I'm still a newbie to this topic. I'm not sure my concept correct or not. Hope u all can give me some ideas! E.g.>, my CPU and RAM selection are:-
a) Core 2 Duo E6550 1333Mhz FSB
b) DDR2- 667 /800?

1. 2 x DDR2 RAM stick 667 with dual channel (667x2 = C2D FSB 1333mhz).... so the ratio should be 1: 1? BEST?

2. But I heard some people said suggest me to choose 2x DDR2-800 becos of better performance ... will it cause bottleneck since the ratio not same?


----------



## linderman (May 20, 2005)

you have choosen the best ram for your system / and YES 1:1 memory ratio is the most desirable 


this only means your memory is more than capable of handling your stock 1333 FSB >>>>> your memory can handle up to 1700 mhz or close to it provided you are using high performance CAS4 ram sticks

when the time comes and you desire to overclock your FSB will climb higher than 1333mhz and your ram will have plenty of capability to handle all you can feed it


hope I explianed this clearly to you, if not; just give us a holler and we will try to confuse you some more :laugh:


----------



## CuteSniper22 (Dec 31, 2005)

Thanks for reply. Actually I have no interest on overclocking RAM. Here's my another stupid question:

dual channel---> 2 ram stick run together ,then can perform dual channel?

Let say: I got *three* 1GB DDR2 667 RAM Sticks attached into motherboard. The first two RAM stick run in dual channel. The remaining one act as single channel?
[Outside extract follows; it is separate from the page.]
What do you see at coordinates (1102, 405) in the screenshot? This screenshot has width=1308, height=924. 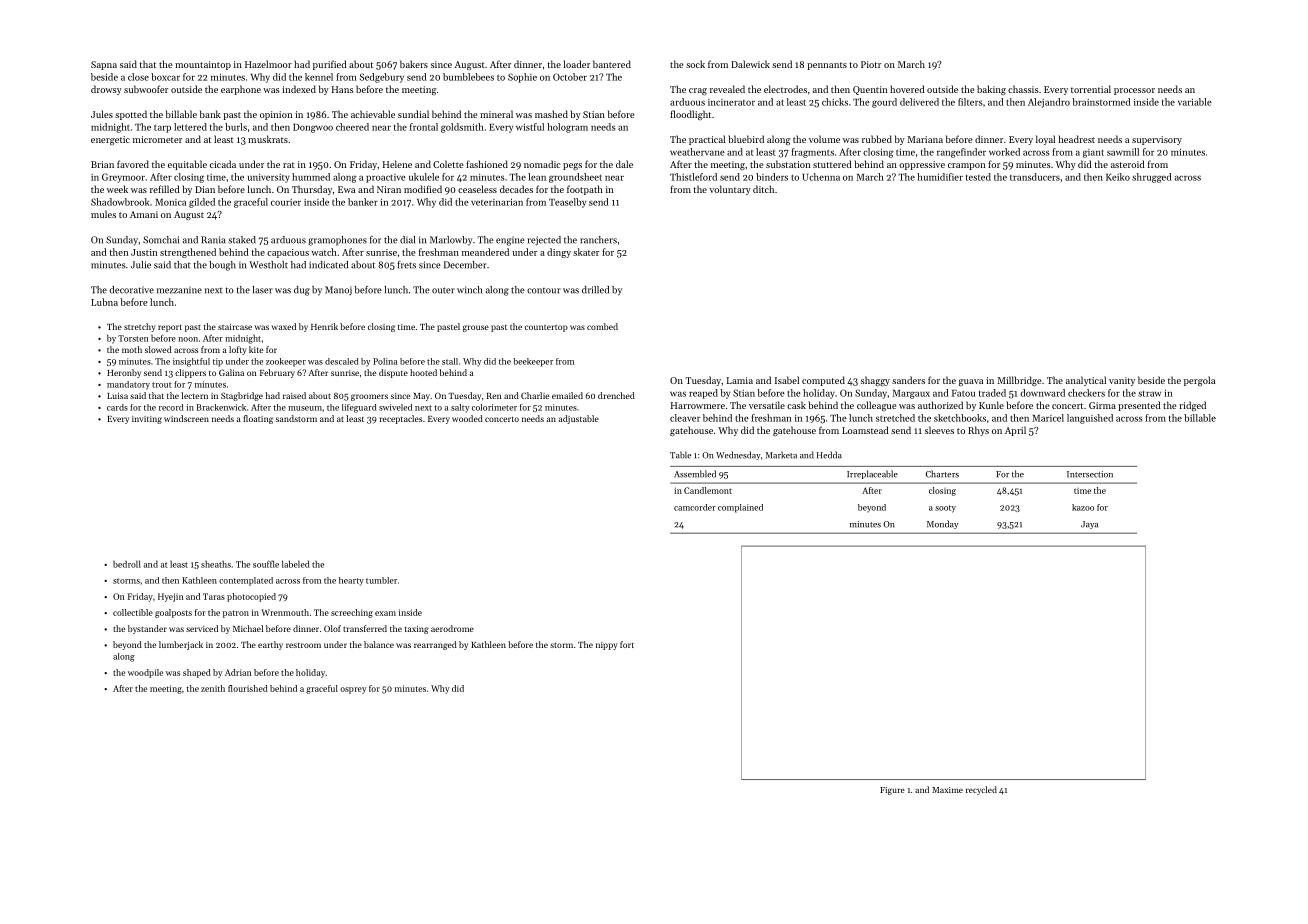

So, the CPU 1333Mhz much higher than remaining RAM stick 667mhz... so will this cause bottleneck to third ram stick ?

I asked this because there will be future ram upgrade for me.. so, I worried that ratio not same as 1:1 if I add more ram.


----------



## linderman (May 20, 2005)

if you run 3 sticks; ALL sticks will run in *single* channel mode>>>>> thats not good


you could run 2 x one gig and 2 x 512 sticks and have 3gigs all in dual channel


----------



## CuteSniper22 (Dec 31, 2005)

thanks a lot....


----------